Do your children behave selfishly? If so, they may be picking up cues from their environment.
That's the implication of a startling new study by a British psychologist, which found 18-month-old children were far more likely to help someone in need after they were subtly introduced to the concept of togetherness.
The study, just published in the journal Psychological Science, was conducted by psychologist Harriet Over, who is affiliated with both Cardiff University in Wales and the Max Plank Institute for Evolutionary Anthropology in Leipzig, Germany. She and her co-author, Malinda Carpenter, examined the behavior of 60 children recruited from a database of parents who had volunteered to participate in child development studies.
The children, all of whom were 18 months old, were shown one of four sets of eight color photographs. Each photo was dominated by an image of a familiar household item, but also contained a second, smaller image which served as a "prime."
The first of these "priming images" featured two small wooden dolls, which faced one another in very close proximity. They seem to be looking into each other's eyes, or perhaps conversing. The second featured a single wooden doll; the third, a pile of four wooden blocks. The fourth and final image showed the same two dolls as the first photo, except they were placed back to back.
The researcher focused her discussion of the photos on the foreground objects (a book, teapot, etc.) and ignored the small figures. After she had finished, another experimenter entered the room with a bundle of small sticks, which she "accidentally" dropped on the floor.
"To give infants the opportunity to help spontaneously, during the first 10 seconds after dropping the sticks, the experimenter said nothing; she simply alternated her gaze between the fallen sticks and the infants' faces," the study reports. "During the next 10 seconds, if infants had not already begun helping, the experimenter looked toward them, called their name, and said, 'My sticks, they've fallen on the floor,' making two unsuccessful attempts to reach the sticks herself."
Of the children who had seen the image of the two dolls facing one another, 60 percent helped her pick up the sticks spontaneously, and another 20 percent began helping when she asked specifically for assistance after 10 seconds.
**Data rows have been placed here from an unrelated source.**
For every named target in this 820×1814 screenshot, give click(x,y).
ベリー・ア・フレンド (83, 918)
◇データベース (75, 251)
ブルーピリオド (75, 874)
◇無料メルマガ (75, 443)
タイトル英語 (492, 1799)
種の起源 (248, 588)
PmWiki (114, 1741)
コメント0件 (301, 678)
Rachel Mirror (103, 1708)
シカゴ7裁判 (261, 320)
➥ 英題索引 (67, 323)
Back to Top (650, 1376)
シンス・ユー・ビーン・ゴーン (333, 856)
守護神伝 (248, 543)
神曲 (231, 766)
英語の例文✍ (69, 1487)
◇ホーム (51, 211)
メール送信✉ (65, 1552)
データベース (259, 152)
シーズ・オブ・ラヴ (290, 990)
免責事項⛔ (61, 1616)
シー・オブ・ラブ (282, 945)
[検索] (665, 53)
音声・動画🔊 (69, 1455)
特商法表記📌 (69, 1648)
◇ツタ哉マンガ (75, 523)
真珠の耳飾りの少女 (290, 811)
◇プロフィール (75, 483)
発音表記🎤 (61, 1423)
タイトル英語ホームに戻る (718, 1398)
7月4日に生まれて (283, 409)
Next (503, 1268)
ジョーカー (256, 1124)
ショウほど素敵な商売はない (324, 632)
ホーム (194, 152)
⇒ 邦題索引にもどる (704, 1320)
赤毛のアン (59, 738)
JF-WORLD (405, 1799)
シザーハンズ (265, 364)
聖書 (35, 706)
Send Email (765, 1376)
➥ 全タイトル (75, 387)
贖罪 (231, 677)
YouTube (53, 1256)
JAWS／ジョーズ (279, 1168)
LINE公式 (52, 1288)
Of those who saw the other three images, only 20 percent helped spontaneously, while another 20 to 30 percent pitched in after her plea at the 10-second mark.
In other words, the children who saw the image of the two figures who seemed to have some sort of relationship or affiliation were three times more likely to exhibit helpful behavior than those who saw a different image. Note that the children were guided to focus on the large object in the photos, not the wooden dolls, which they noticed entirely on their own.
"Infants did not directly reproduce the situations depicted in the photographs," Over and Carpenter note. "Instead, the photographs (of the dolls facing one another) triggered a general prosocial orientation that manifested itself in increased helping."
The researchers note their findings have both theoretical and practical implications. In terms of evolutionary psychology, they reinforce the concept that affiliation with one's group increases altruistic behavior. This connection appears to be "so fundamental that, even in infancy, a mere hint of affiliation is sufficient to increase helping," they write.
On a practical, parenting-skills level, "Our data suggest that surprisingly subtle changes to our social environment may promote prosocial behavior in our children," they add.
In other words, even very young children absorb the messages they perceive from their immediate environment, and behave accordingly. So if yours are acting in a me-first manner, the obvious question becomes: Whose behavior are they mirroring?